Man soll den Tag nicht vor dem Abend loben? Im Gegenteil, das ganze Tagwerk steht im Zeichen des Hymnus des Herrn. Das klösterliche Leben katholischer Mönche und Nonnen kennt nach der Regel des Heiligen Benedikt sieben tägliche Gebetszeiten, Horen genannt, die mit dem Morgenlob beginnen und mit dem Nachtgebet enden. Die Vesper (im Lateinischen der Abend) im profanen Sinn bezeichnet eine kleine Mahlzeit am späten Nachmittag, im sakralen Sinn meint sie das Abendgebet.

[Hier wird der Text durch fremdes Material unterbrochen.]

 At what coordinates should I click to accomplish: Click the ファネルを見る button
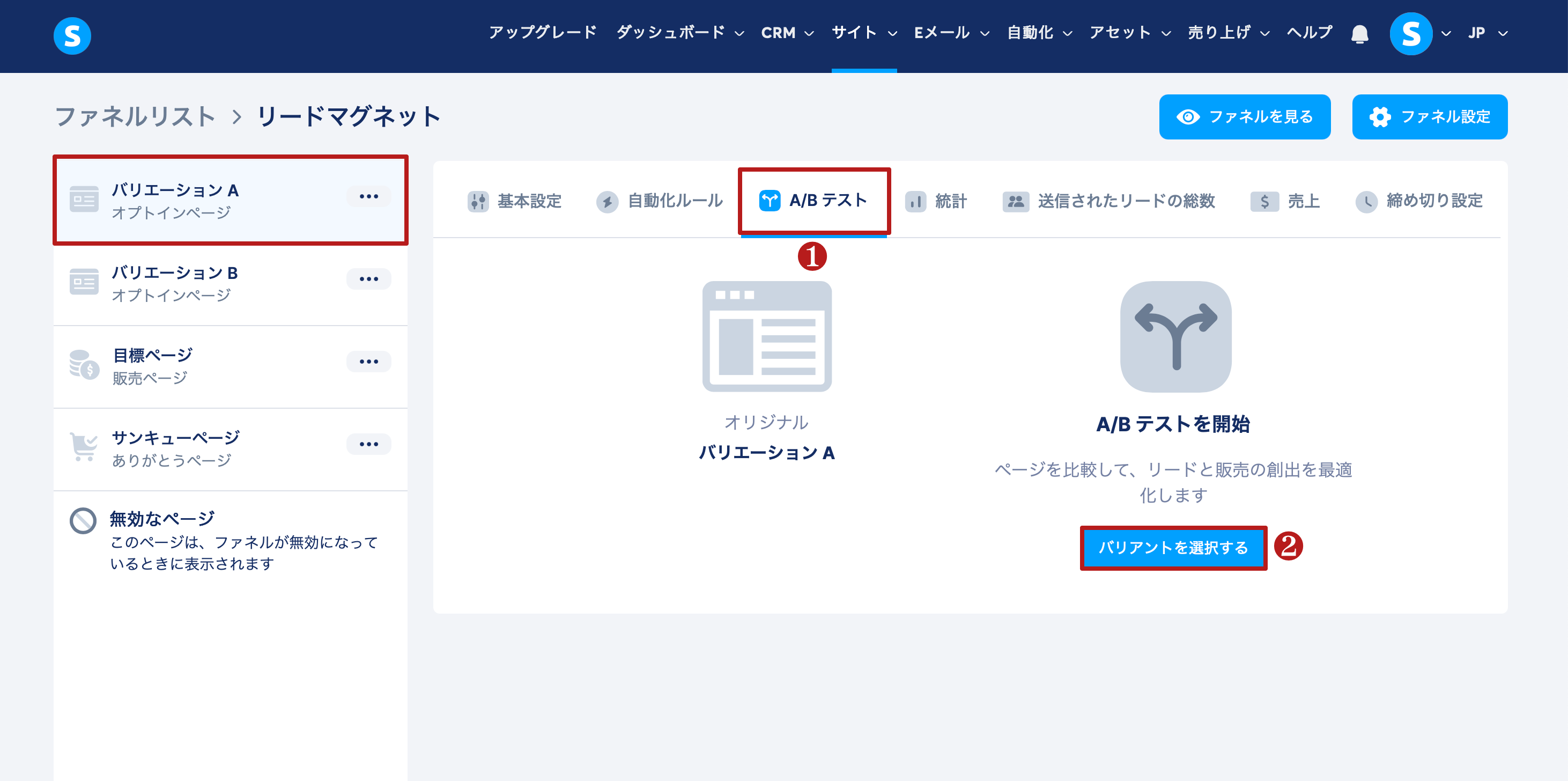pos(1244,117)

Kurz vor 18:00 Uhr im Kloster St. Gabriel im schattigen Berliner Westend. Nach und nach betreten zwölf Nonnen den Kirchenraum und nehmen kniend im Chorgestühl Platz, den Blick zum Altar gerichtet. Ihr knöchellanges Gewand ist in einem satten Altrosa gehalten, Überwurf und Haarschleier leuchten in Wäscheweiß. Die Vesper beginnt mit einem gemeinsam rezitierten Ave Maria, an das sich das Deklamieren eines Psalms im Wechselgesang der Leitstimme und der Antiphone anschließt. Die Akustik ist exzellent; wenn die Schwestern zu spärlicher Orgelbegleitung singen, scheinen die Stimmen über ihren Häuptern zu schweben.

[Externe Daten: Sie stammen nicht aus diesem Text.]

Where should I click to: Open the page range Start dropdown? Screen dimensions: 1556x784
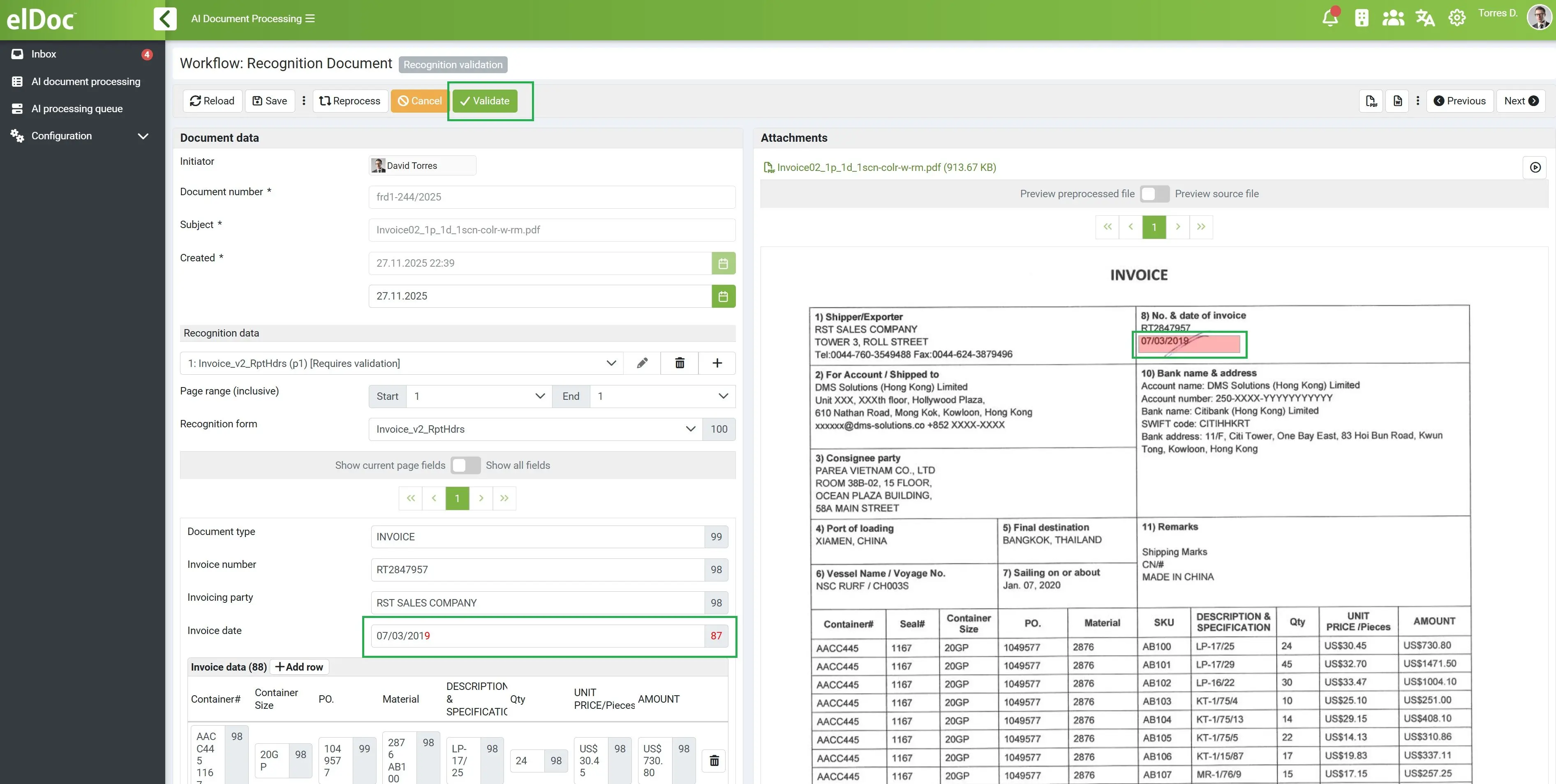479,396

Die Klosteranlage, die neben der Kirche und dem Wohnhaus auch einen Garten zur Subsistenzwirtschaft umfasst, wurde zwischen 1933 und 1937 errichtet, sie enthält stilistische Anklänge an die Neue Sachlichkeit und den Expressionismus. Die hier lebenden Steyler Anbetungsschwestern, 1896 als Kongregation gegründet, widmen ihr Leben komplett dem Gebet: „Sie verwirklichen ihre Sendung durch ihr kontemplatives Leben im Lobpreis und der Anbetung des eucharistischen Herrn im Dienst der Glaubensverkündigung und im Gebet für alle Menschen. In der Verborgenheit und im Schweigen ihres klausurierten Lebens, im ora et labora ihres Tagewerkes, wissen sie sich solidarisch mit allen Menschen.“ So steht es auf der Webseite der Gemeinschaft.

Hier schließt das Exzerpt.